For my NYE reflection this year I want to clarify an idea that is about ready to come forth in the tech world: The Good Internet.

The Good Internet was only around for a little while in the late 90s, sometime around the decline of BBSes, the uptick in popularity of GeoCities, and certainly before the wide adoption of Myspace (the beginning of the end).

The Bad Internet

What we have now is The Bad Internet. Although the internet began to deteriorate in quality as social media became more popular, the mass adoption of smartphones was the final nail in the coffin (specifically upon the release of the iPhone). What social media, smartphones, broadband internet, Web 2.0 and other similar trends accomplished was it made the internet not only usable for but specifically designed for the lowest common denominator users.
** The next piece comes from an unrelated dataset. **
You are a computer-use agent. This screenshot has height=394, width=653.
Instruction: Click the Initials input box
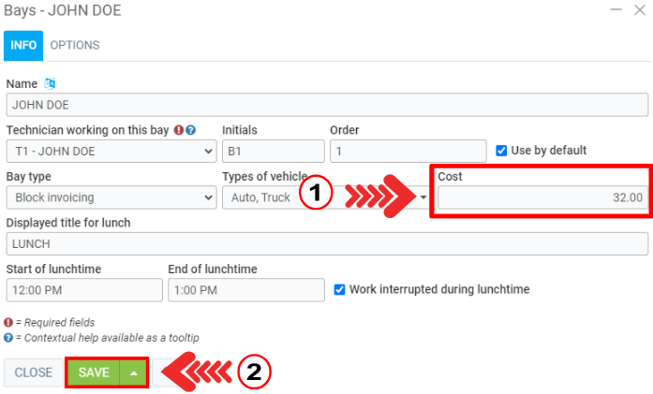273,151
The LCD user doesn’t know how to program. They prefer Apple products because they “just work”. They don’t understand what the internet is beyond the surface-level of webpages and “apps”. There is nothing inherently wrong with LCD users and this piece is not an indictment of them. The problem is that LCD users are considered the de-facto end-users for most consumer electronics and mass-distributed software.

The focus of computer-based innovation is now solely geared toward increasing user adoption. To increase user adoption across the widest segment of potential users, you target the lowest common denominator factors. This process played out long enough has had the unintended side-effect of creating tools that are extremely limiting for technologically capable users.

What Does a Good Tool Look Like

I don’t do much coding at work anymore as a manager but I am constantly hacking away on side projects late into the night. I don’t consider myself a great programmer but I do have a keen eye for picking a useful tool that will help me build out my idea in the fastest way possible. I regard this skill to be almost as good as being a “great” programmer. I regularly see great programmers acquiesce to the siren song of dogmatism instead of choosing the right tools.

The right tool is the one that will help you maximize the good stuff and minimize the bad stuff. Most of the time the “good stuff” you’re looking for is building the project in the shortest amount of time possible although sometimes it’s building a project in the most fun or interesting way possible. “Bad stuff” to minimize is almost always bugs.

If we consider the internet, the one that you’re probably reading this essay on, i.e. the internet of social media and graphical UI-driven websites, as a tool, what could we infer about what it maximizes and minimizes? The modern internet maximizes high-frequency consumption of trivial information, salaciousness (pornography, online dating, et al.), selling things/advertising, and interfaces easy to use with thumbs to name just a few. It minimizes depth and nuance of material (red or blue thinking only), genuine creativity - which almost always comes out of mischievousness which is frowned upon in the modern web, and virtuosity.

N.B. Interesting End Users

There are a lot of interesting end-users out there to design for apart from technologists. Specialty cases. People with subject-matter knowledge in highly complex fields outside of tech. Building tools in this arena is highly engaging work. It’s just not what this essay focuses on.

Building Good Things Again

My mind is at ease because I see a whole generation of new programmers that are skeptical of “shiny new tech”. I sense that even if they can’t consciously articulate it, most Gen Z programmers have a feeling when using most of the technology built by Millenials and Gen X that even though everything is faster, higher resolution, brighter, and higher fidelity, there’s something soulless and rotten at its core.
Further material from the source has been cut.